**MATERIAL SHOWN**
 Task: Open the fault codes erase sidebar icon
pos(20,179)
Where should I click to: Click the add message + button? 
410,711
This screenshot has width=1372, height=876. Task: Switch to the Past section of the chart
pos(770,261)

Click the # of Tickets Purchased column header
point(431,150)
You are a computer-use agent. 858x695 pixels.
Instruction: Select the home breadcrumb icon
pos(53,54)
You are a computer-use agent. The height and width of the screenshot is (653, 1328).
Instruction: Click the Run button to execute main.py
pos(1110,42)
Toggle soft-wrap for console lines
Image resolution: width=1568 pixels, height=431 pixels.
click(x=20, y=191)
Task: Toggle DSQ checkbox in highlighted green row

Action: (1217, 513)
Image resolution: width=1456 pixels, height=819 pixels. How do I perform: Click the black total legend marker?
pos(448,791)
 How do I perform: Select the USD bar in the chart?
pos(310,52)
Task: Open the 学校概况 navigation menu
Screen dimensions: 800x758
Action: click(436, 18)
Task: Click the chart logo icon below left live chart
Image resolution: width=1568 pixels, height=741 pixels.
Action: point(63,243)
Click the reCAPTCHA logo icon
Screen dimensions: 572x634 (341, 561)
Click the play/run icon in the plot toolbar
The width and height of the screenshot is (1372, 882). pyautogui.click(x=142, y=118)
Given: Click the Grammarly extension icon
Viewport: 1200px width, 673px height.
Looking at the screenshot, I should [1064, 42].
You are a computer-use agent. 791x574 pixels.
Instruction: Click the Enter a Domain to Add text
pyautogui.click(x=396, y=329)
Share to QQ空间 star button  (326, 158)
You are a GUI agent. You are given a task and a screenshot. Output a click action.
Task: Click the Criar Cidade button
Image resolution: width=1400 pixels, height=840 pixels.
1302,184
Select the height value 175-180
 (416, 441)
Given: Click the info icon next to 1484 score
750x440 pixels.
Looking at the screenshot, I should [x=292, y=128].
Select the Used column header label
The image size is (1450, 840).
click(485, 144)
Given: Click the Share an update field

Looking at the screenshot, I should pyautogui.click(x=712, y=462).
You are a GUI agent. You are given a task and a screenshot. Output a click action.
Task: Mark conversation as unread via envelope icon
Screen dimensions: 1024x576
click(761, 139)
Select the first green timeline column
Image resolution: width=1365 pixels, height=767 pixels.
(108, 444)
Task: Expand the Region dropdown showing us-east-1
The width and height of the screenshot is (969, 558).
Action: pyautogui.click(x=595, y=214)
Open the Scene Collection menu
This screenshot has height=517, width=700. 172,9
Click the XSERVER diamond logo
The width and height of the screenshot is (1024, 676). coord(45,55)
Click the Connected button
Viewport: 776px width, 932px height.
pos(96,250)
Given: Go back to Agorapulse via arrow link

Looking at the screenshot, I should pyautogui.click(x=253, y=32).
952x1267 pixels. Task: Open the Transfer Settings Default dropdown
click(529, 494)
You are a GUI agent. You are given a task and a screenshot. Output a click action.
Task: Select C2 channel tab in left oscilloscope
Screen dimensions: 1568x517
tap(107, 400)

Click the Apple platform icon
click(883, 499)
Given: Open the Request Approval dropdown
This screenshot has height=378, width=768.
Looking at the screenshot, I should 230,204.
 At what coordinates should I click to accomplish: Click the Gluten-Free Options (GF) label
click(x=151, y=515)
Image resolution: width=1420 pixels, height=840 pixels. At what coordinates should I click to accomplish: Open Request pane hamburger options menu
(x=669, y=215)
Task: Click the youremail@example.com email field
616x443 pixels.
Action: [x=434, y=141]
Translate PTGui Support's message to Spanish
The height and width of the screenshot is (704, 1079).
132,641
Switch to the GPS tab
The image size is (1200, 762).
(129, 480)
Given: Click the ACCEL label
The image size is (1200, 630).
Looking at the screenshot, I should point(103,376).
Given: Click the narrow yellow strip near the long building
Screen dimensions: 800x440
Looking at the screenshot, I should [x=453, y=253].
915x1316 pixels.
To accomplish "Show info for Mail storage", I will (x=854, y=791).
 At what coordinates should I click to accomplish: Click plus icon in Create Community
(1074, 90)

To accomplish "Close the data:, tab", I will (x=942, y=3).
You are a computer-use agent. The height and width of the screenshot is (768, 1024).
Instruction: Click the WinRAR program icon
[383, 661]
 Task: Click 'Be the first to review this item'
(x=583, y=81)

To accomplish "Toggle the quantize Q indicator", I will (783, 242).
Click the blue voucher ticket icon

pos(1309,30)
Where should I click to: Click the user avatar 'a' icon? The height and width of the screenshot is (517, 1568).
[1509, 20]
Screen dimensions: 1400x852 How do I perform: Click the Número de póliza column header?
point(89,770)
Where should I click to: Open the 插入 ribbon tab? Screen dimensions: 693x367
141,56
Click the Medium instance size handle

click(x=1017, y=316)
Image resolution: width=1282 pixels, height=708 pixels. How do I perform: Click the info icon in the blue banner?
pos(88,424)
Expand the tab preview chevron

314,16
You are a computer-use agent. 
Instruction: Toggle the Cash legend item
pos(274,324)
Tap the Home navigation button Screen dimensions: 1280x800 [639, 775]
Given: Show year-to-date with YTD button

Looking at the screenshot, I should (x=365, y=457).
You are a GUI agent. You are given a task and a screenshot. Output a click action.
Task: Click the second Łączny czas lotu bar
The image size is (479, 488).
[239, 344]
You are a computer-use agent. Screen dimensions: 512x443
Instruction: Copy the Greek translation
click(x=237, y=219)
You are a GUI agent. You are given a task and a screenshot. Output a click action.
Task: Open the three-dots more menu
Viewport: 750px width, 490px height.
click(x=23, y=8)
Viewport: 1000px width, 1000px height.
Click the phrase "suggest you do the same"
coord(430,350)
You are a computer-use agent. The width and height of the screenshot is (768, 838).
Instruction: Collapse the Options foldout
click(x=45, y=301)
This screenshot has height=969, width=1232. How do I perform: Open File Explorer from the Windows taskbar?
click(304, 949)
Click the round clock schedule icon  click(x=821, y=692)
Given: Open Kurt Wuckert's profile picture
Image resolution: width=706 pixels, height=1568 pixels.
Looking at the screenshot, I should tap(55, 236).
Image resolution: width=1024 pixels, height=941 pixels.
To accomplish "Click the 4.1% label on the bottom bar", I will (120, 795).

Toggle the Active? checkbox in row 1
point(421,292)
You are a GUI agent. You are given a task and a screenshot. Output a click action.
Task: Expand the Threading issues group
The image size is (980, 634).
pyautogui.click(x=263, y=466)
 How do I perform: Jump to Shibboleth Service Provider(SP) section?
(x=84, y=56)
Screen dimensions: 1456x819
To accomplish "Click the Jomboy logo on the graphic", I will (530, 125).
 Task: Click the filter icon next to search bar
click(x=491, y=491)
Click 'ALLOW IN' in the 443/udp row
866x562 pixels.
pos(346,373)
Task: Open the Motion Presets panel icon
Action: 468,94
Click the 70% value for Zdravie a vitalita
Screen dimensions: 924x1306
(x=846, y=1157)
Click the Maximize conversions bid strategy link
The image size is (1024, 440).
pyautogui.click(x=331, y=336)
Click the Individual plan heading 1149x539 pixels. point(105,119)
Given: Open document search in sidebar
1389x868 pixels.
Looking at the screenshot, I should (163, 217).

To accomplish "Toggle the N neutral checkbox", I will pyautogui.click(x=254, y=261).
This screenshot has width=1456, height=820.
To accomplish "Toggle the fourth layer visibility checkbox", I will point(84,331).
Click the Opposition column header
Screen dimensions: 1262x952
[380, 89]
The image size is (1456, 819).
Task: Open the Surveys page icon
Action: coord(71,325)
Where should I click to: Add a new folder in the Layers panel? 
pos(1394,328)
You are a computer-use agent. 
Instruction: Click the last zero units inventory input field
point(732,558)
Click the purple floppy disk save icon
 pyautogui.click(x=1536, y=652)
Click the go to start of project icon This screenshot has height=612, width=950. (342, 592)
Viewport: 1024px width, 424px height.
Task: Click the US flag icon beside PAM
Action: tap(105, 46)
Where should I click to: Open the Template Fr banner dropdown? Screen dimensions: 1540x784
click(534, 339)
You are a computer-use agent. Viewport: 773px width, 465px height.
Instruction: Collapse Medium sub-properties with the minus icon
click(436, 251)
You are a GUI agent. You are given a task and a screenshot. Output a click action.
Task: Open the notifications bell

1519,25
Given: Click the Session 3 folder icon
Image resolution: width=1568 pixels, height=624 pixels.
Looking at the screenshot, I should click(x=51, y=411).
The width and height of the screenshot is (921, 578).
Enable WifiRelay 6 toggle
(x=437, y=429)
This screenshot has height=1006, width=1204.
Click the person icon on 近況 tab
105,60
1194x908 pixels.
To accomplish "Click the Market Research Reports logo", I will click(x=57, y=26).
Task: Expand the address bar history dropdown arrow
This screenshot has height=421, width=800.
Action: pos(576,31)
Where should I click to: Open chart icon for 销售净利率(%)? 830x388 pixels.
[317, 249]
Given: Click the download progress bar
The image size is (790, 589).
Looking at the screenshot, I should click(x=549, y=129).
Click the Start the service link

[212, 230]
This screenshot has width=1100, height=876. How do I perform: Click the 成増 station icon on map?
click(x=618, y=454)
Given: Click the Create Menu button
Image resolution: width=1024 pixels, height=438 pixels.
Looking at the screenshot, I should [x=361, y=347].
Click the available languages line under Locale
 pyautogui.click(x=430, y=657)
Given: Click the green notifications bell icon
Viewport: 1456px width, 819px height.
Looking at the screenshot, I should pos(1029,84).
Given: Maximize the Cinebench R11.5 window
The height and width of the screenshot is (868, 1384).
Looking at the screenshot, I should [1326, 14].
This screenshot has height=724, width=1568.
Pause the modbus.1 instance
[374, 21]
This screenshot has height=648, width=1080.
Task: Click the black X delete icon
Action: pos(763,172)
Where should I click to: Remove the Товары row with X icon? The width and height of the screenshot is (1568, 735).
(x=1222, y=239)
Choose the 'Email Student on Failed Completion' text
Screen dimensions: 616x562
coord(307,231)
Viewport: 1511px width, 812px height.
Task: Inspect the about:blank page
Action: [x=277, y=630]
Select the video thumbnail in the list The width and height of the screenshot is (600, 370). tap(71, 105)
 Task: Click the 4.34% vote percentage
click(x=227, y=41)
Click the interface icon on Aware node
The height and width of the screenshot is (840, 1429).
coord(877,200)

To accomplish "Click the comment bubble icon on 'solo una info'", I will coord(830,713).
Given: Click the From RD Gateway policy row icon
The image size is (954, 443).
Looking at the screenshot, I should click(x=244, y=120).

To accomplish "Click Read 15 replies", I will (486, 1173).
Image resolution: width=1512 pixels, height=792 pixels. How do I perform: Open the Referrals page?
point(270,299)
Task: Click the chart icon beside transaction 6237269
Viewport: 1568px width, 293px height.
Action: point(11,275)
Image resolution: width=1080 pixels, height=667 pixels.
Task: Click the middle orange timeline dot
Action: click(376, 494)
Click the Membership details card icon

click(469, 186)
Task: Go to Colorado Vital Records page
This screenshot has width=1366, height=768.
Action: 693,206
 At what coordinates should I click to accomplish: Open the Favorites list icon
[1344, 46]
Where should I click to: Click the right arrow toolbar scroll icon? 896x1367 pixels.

**EXERCISE**
Can you copy out the lines, from the very first one through the line containing "Screen dimensions: 572x634 (341, 561)", word for word?

**ANSWER FOR THIS EXERCISE**
 Task: Open the fault codes erase sidebar icon
pos(20,179)
Where should I click to: Click the add message + button? 
410,711
This screenshot has width=1372, height=876. Task: Switch to the Past section of the chart
pos(770,261)

Click the # of Tickets Purchased column header
point(431,150)
You are a computer-use agent. 858x695 pixels.
Instruction: Select the home breadcrumb icon
pos(53,54)
You are a computer-use agent. The height and width of the screenshot is (653, 1328).
Instruction: Click the Run button to execute main.py
pos(1110,42)
Toggle soft-wrap for console lines
Image resolution: width=1568 pixels, height=431 pixels.
click(x=20, y=191)
Task: Toggle DSQ checkbox in highlighted green row

Action: (1217, 513)
Image resolution: width=1456 pixels, height=819 pixels. How do I perform: Click the black total legend marker?
pos(448,791)
 How do I perform: Select the USD bar in the chart?
pos(310,52)
Task: Open the 学校概况 navigation menu
Screen dimensions: 800x758
Action: click(436, 18)
Task: Click the chart logo icon below left live chart
Image resolution: width=1568 pixels, height=741 pixels.
Action: point(63,243)
Click the reCAPTCHA logo icon
Screen dimensions: 572x634 (341, 561)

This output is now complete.